*** Dataset ***
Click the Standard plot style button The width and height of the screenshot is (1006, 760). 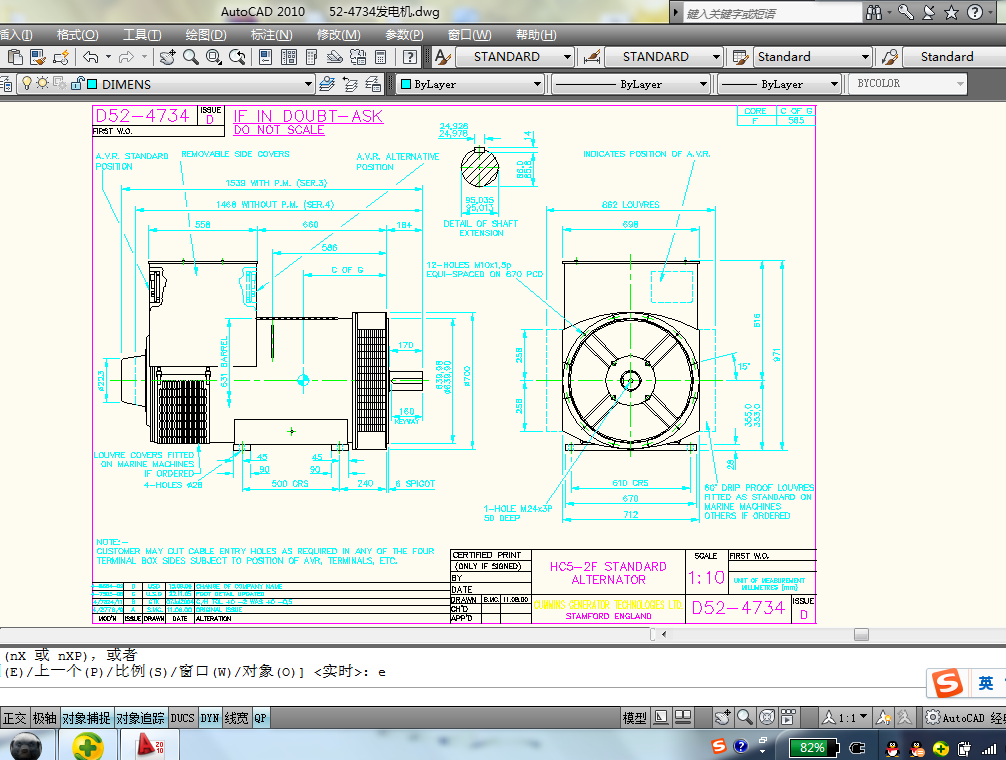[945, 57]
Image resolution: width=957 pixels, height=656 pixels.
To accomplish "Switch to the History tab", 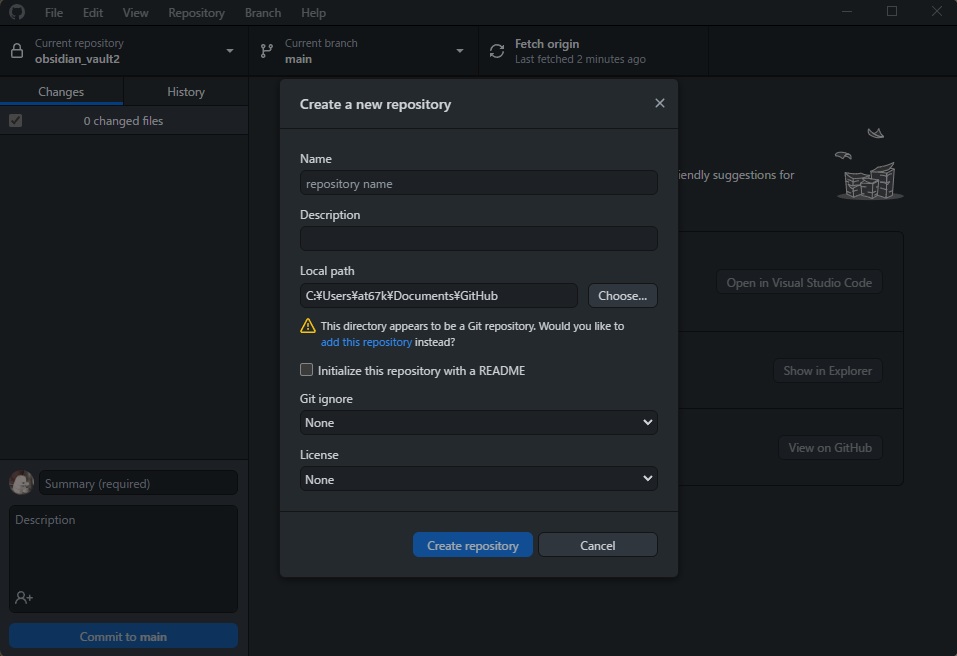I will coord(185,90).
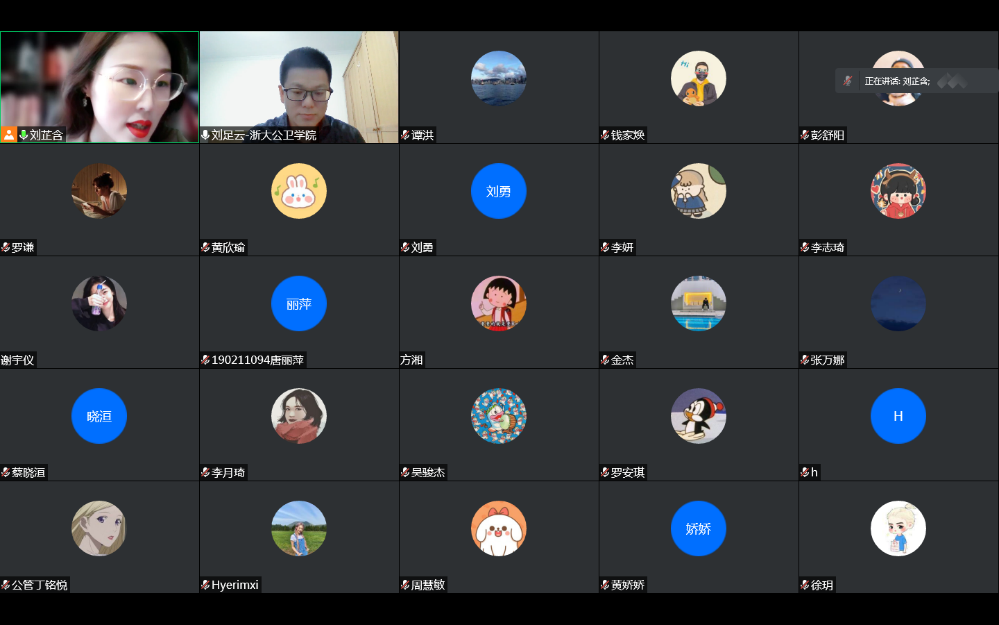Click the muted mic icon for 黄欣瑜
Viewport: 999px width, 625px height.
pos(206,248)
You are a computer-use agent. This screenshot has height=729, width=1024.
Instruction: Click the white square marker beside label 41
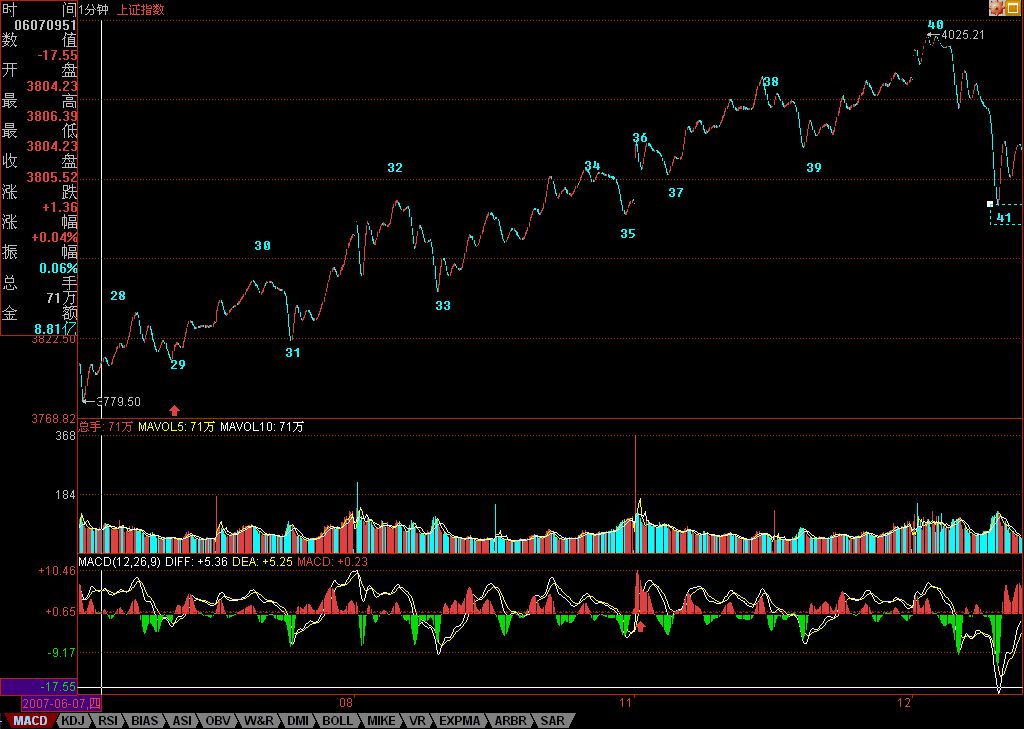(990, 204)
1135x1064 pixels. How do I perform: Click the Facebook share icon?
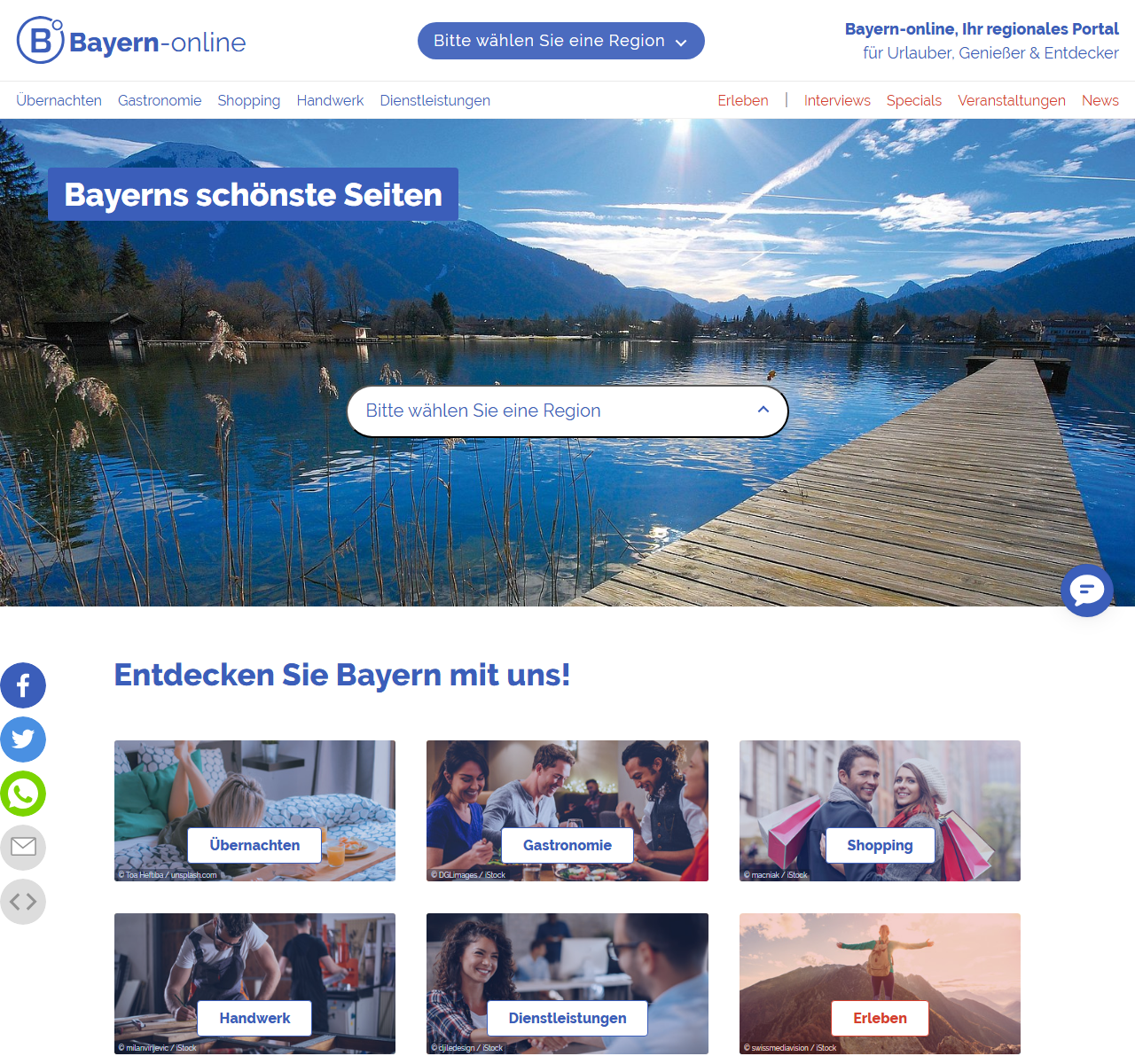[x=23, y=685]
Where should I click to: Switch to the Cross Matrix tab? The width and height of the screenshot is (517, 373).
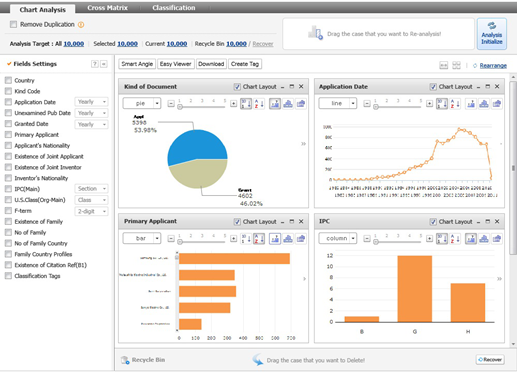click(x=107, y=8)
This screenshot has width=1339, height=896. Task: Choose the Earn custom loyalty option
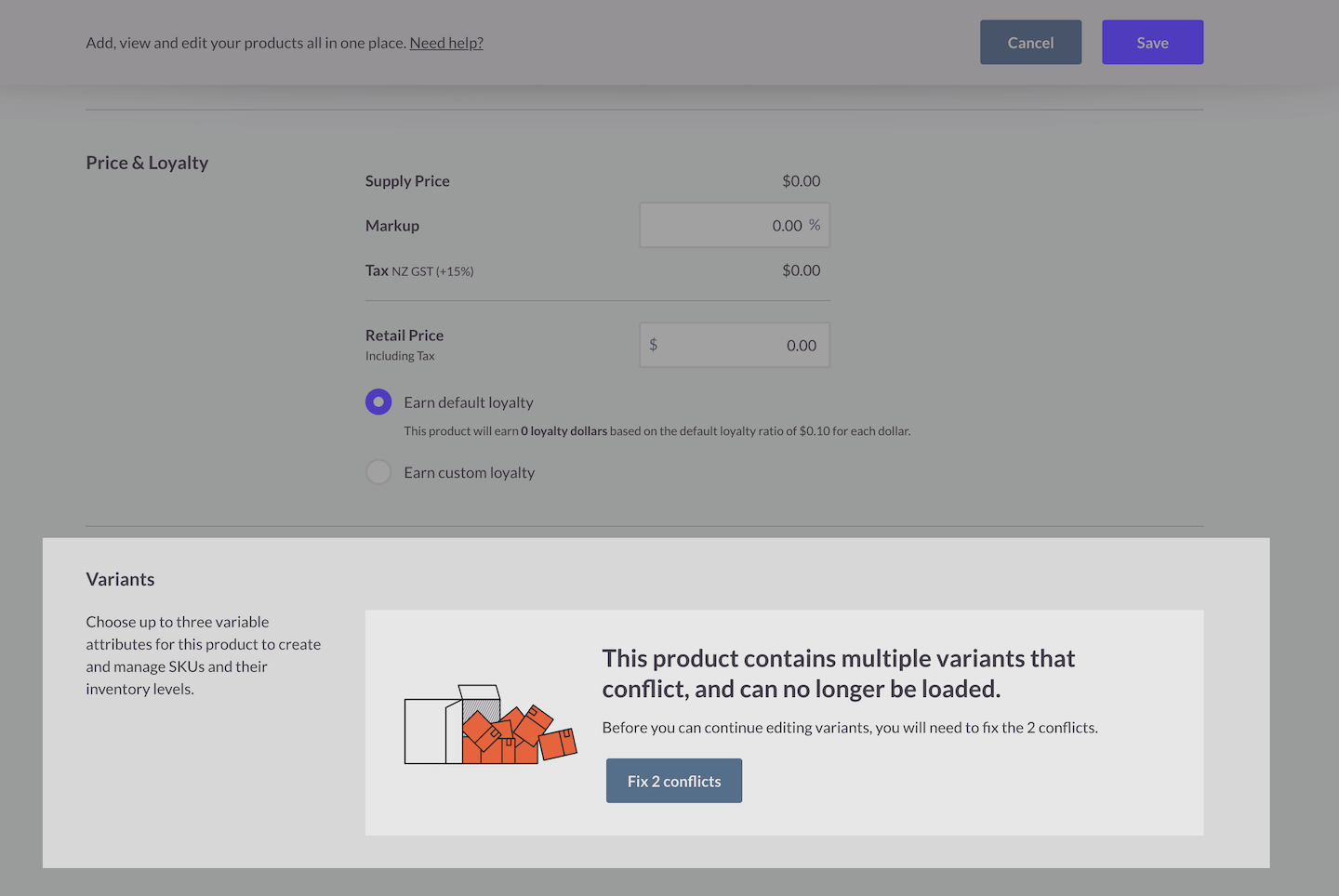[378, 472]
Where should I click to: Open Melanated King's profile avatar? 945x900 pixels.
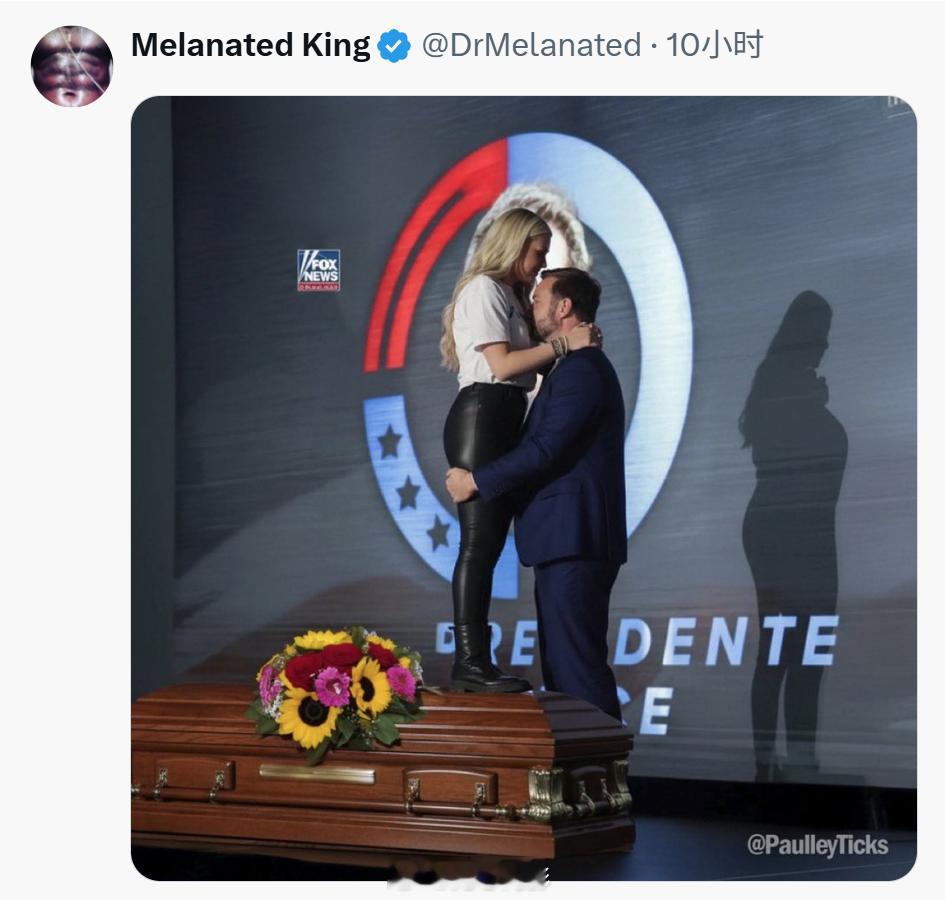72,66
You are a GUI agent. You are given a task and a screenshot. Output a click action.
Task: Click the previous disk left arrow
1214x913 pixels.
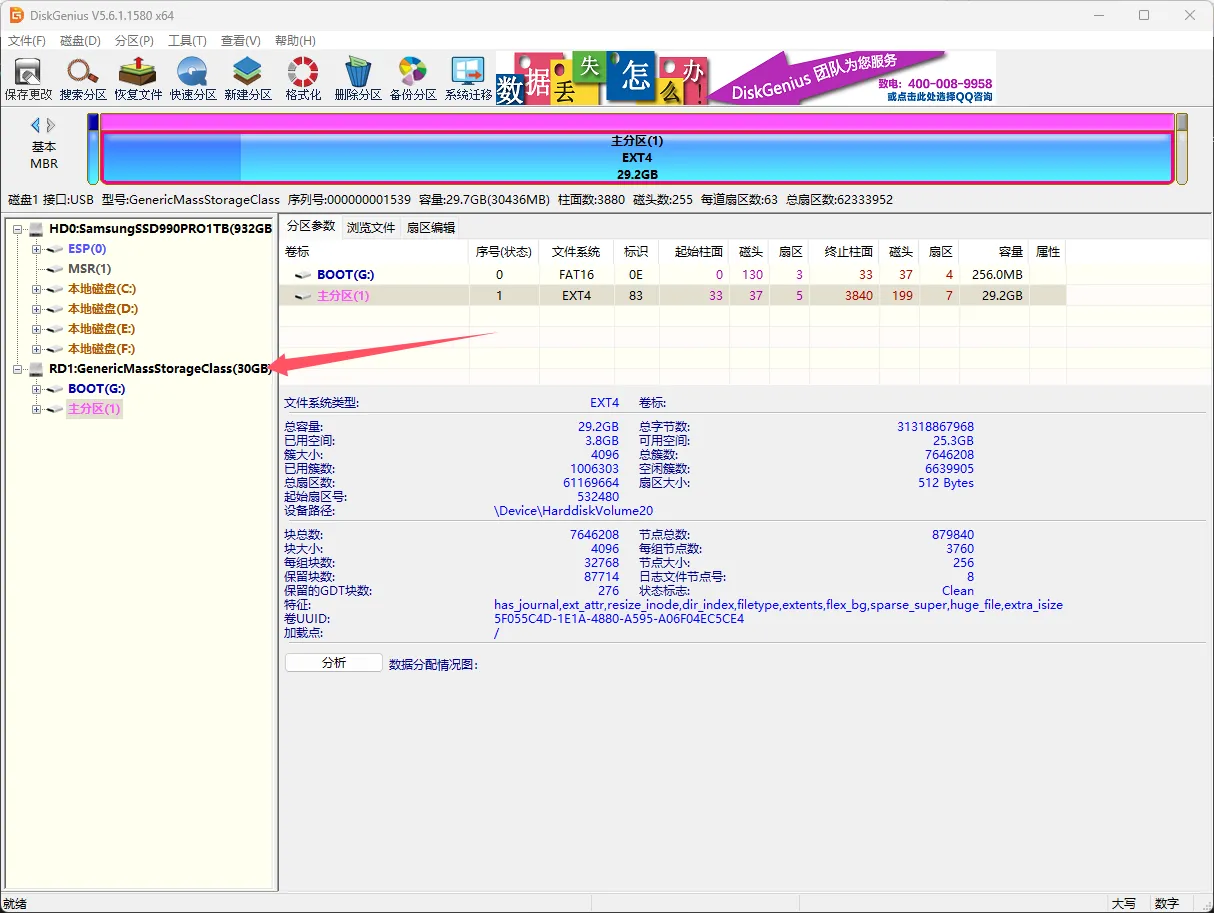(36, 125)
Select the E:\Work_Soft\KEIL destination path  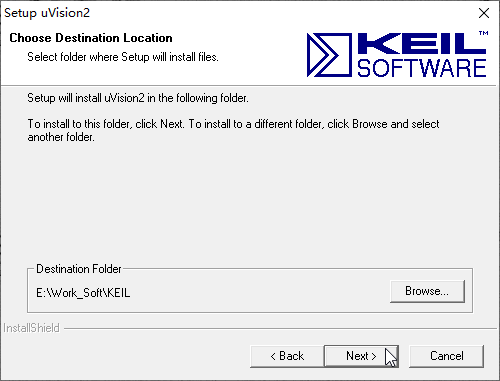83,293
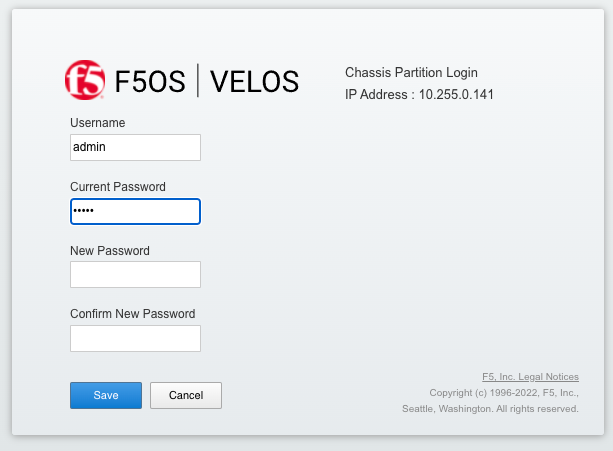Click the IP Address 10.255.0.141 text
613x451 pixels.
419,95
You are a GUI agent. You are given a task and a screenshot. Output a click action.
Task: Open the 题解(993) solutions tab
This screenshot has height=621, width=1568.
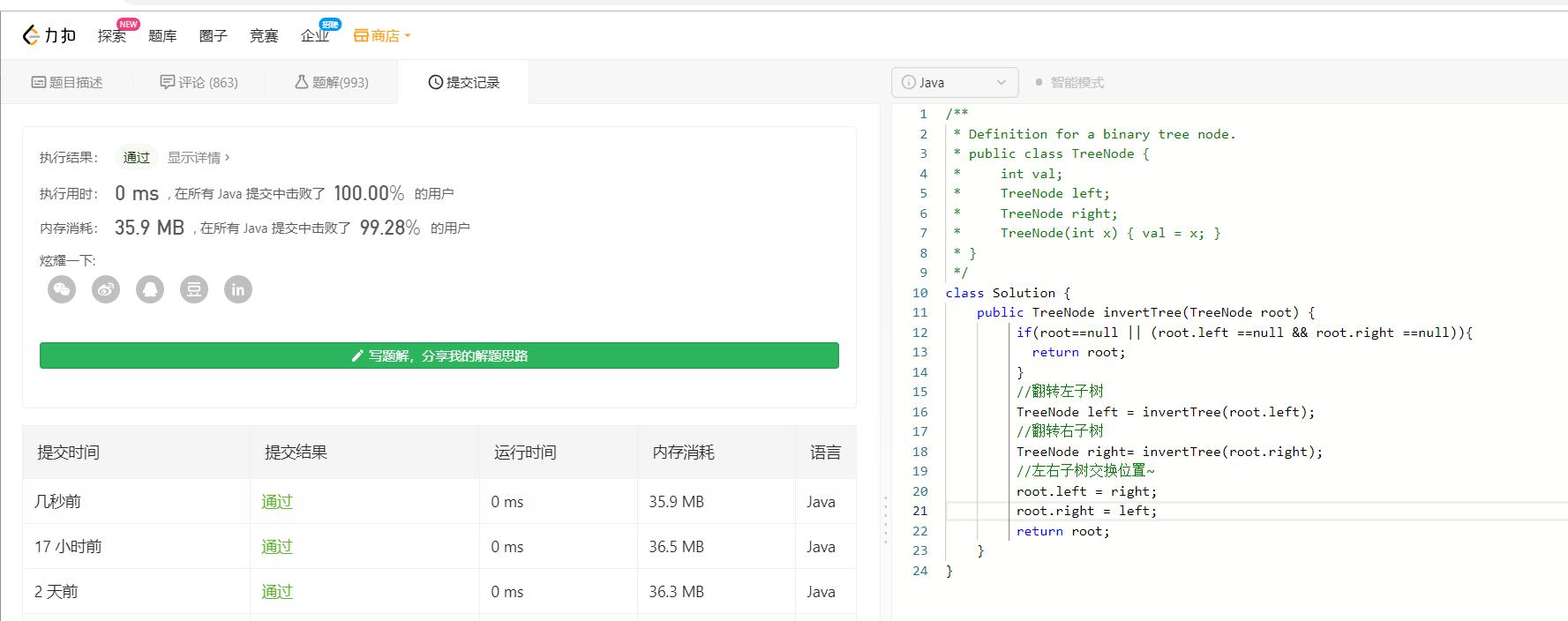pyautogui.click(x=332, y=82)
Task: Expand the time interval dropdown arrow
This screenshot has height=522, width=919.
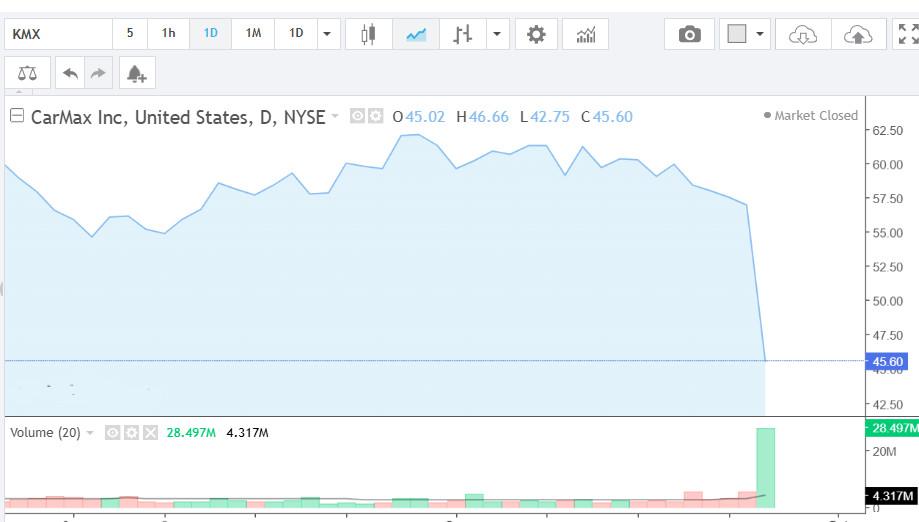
*** End of Dataset ***
Task instructions: Starting with the line that contains "Task: Open the 题解(993) solutions tab", give the lines again exactly as they appear through the last line of the data, pictures excluded.

Response area:
Task: Open the 题解(993) solutions tab
This screenshot has height=621, width=1568.
pyautogui.click(x=332, y=82)
Task: Expand the time interval dropdown arrow
This screenshot has height=522, width=919.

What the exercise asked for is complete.